21. Bölüm

96 11 8
                                    

Saatler birbirini kovalasa da günler geçiyor gibi gözükmüyordu. İki günü zar zor atlatan Kagura üçüncü gün neredeyse Fynoko'ya giderken Alucard tarafından yakalanmıştı. Şimdi ise iki arkadaş bir kafede oturmuş, güneşten saklanmaya çalışıyordu.

"Aklında ne vardı?"

"Hiç, sadece gitmek istedim."

"Tanrım, neden sürekli sana göz kulak olmak zorundayım ki?"

"Buna mecbur değilsin."

"Hayabusa ilginçtir ki seni bana emanet etti."

"Benim bundan haberim yok?"

"Her şeyi birbirinize haber veriyor musunuz?"

"Çoğu zaman."

"Ne sıkıcı." Alucard önünde duran limonatadan bir yudum daha aldı. "Yakında gelir."

"Beklemek sıkıcı."

"Bir kez olsun yerinde dur Kagura." Alucard gözlerini Kagura'nın gözlerine dikti.

"Sinirli bakmaya çalışıyorsan bilgin olsun, işe yaramıyor."

---------------------------------------------------------

"Sence ne kadar sürecek işinin bitmesi?" Odette merakla Lancelot'a bakıyordu.

"Emin değilim. Koca bir ülkeden bahsediyoruz. Üstelik pas, rutubet ve çöküntü dolu bir ülkeden. Metsia'da bulunun neredeyse bütün mimar ve işçileri oraya gönderdim."

"Hayal bile edemezdim." dedi Odette. "Hayabusa'nın bu denli değişeceğini."

"İki yıl." dedi Lancelot.

"Anlamadım?" diye cevap verdi Odette.

"En az iki yıl sürer. En fazla ise altı."

"Bu çok uzun bir süre."

"Eh, dediğim gibi, koca şehirden bahsediyoruz."

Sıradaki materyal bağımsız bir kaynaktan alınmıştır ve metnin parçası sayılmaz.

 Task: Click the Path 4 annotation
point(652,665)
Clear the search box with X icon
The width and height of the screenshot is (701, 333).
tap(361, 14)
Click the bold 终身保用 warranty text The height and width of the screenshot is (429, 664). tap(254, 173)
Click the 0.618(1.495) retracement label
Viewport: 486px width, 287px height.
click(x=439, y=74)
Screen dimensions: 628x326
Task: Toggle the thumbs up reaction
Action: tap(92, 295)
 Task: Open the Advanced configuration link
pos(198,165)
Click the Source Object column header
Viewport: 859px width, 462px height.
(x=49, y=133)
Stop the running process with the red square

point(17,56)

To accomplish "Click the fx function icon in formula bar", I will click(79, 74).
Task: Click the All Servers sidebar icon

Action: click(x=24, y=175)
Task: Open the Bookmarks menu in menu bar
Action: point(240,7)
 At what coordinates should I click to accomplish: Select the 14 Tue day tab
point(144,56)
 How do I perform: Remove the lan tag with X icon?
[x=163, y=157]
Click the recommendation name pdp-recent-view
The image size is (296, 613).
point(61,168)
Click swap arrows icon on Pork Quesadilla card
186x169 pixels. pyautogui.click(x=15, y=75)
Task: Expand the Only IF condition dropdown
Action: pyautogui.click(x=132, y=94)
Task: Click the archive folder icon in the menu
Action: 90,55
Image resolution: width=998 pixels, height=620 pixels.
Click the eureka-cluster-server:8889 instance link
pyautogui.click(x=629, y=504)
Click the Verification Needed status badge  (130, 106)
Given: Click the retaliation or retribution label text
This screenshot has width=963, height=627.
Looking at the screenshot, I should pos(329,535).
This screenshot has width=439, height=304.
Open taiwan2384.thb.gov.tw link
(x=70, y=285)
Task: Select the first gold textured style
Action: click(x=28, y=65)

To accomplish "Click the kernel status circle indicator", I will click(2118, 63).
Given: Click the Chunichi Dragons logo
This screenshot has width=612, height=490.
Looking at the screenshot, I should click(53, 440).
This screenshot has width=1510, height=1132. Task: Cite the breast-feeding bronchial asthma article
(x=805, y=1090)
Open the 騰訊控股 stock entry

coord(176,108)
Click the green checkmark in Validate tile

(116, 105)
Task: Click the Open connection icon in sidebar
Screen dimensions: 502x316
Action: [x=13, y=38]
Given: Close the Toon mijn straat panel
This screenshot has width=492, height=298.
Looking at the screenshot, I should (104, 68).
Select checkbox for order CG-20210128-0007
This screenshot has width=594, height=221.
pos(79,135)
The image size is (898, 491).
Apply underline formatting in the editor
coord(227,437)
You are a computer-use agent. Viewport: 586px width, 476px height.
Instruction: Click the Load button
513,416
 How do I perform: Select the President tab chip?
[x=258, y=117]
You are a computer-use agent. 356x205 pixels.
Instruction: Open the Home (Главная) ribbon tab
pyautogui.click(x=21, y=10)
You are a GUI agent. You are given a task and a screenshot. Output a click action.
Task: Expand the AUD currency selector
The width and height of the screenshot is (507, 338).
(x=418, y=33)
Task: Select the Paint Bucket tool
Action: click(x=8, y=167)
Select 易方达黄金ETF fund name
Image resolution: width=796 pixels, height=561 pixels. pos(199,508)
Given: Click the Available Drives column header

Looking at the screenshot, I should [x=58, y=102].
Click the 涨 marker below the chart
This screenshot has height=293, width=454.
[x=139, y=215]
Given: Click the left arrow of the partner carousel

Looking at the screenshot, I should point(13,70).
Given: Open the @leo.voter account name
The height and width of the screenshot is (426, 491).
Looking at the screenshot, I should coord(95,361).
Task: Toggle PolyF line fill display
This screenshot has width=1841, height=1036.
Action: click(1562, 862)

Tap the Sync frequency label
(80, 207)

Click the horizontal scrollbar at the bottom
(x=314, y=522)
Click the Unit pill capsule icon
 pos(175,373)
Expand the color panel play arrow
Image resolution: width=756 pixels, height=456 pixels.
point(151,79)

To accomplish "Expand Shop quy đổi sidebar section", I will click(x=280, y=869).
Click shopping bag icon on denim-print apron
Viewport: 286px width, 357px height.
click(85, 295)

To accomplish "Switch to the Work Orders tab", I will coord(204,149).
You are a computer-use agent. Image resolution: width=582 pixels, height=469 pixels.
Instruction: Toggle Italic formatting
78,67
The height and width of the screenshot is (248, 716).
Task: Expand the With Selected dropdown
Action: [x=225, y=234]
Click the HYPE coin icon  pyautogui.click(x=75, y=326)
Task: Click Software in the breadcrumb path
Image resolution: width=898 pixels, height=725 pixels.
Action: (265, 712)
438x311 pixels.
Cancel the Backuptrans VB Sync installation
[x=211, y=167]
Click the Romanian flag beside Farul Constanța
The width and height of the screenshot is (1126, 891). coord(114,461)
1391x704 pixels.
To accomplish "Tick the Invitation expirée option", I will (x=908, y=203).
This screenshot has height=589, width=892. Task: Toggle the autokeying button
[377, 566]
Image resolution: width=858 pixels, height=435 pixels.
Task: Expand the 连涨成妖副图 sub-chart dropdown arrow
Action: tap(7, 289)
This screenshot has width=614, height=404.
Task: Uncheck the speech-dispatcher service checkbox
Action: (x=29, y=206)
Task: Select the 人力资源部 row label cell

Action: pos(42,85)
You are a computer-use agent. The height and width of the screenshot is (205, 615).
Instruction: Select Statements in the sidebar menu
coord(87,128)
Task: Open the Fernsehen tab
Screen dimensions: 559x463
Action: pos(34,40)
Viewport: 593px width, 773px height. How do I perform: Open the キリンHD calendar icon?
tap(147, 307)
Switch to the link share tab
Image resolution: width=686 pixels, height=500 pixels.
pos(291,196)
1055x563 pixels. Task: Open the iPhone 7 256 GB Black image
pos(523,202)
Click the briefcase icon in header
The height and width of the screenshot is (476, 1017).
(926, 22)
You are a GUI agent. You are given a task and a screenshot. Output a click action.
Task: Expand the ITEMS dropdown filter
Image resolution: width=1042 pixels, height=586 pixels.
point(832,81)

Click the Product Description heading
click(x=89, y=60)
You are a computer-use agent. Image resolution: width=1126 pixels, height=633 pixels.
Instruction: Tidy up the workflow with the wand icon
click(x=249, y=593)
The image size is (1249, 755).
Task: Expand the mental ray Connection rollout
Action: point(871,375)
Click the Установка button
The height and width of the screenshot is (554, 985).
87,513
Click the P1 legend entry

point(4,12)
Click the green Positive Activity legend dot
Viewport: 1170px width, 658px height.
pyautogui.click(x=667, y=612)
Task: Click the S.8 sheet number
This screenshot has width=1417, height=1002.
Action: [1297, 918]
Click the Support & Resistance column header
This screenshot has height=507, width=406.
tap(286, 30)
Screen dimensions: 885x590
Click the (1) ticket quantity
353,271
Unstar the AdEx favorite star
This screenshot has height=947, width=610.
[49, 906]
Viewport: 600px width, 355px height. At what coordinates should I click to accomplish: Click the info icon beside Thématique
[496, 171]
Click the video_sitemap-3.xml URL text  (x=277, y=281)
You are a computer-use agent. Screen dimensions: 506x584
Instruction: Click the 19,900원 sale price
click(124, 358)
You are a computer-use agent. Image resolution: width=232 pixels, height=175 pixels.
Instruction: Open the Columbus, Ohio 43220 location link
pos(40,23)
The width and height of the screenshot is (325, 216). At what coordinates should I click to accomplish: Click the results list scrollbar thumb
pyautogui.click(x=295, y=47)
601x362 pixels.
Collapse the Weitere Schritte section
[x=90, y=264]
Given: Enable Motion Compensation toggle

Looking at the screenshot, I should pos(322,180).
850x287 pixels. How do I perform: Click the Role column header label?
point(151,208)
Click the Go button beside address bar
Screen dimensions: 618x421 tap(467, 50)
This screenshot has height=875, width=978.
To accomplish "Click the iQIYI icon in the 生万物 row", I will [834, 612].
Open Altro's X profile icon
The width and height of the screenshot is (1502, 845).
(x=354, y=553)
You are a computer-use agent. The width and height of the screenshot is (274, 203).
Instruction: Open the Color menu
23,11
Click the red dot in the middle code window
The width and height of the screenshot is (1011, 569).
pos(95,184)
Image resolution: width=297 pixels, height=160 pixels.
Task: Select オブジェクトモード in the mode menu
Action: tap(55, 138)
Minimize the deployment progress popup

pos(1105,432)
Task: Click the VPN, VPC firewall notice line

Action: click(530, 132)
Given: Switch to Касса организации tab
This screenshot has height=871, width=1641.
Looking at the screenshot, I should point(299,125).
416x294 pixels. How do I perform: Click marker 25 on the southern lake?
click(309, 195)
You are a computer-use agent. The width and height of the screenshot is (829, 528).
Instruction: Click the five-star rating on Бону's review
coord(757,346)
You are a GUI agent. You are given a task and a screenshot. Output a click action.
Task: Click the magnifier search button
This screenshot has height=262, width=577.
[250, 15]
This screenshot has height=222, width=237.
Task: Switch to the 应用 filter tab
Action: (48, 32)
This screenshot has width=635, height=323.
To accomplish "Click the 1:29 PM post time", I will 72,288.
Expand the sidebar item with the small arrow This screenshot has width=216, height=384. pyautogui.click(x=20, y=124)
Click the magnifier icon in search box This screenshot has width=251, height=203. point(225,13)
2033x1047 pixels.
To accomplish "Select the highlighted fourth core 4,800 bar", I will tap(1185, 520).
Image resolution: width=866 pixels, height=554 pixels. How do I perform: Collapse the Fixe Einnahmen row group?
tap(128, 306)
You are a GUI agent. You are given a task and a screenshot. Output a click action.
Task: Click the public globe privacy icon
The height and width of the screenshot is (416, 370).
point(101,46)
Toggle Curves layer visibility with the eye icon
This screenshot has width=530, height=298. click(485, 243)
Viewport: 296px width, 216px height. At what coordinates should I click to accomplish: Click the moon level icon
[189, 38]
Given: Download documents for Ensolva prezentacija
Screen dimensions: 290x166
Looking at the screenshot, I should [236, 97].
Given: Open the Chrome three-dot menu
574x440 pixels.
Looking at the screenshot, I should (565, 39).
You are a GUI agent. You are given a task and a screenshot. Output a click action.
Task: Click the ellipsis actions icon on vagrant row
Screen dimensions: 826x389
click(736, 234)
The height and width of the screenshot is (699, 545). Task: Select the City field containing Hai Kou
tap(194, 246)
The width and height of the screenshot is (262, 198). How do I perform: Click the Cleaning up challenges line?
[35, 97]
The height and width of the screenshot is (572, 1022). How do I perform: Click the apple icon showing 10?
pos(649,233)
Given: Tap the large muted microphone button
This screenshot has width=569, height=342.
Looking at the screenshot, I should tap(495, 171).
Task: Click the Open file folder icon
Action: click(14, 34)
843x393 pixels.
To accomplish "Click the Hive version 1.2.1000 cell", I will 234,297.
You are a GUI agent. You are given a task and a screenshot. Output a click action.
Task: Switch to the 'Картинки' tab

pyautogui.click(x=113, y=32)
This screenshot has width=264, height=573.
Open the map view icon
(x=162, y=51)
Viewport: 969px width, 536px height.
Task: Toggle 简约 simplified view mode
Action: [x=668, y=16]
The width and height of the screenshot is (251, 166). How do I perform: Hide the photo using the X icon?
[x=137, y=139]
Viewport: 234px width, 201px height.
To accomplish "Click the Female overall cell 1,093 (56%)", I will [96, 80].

"Önemli olan bu süre zarfında Kagura'ya göz kulak olmak gibime geliyor."

"Hanabi, Miya ve Alucard bunu halleder. En kötü ihtimalle Ruby ile konuşacağım. Sur kapılarını Kagura için açmasın diye."

Odette anlayışla başını salladı. "Zor yıllar bizi bekliyor o halde."

----------------------------------------------------------
(Bir ay sonra)

"Ona bir şey oldu." dedi Kagura. "Beni bu kadar habersiz bırakmazdı."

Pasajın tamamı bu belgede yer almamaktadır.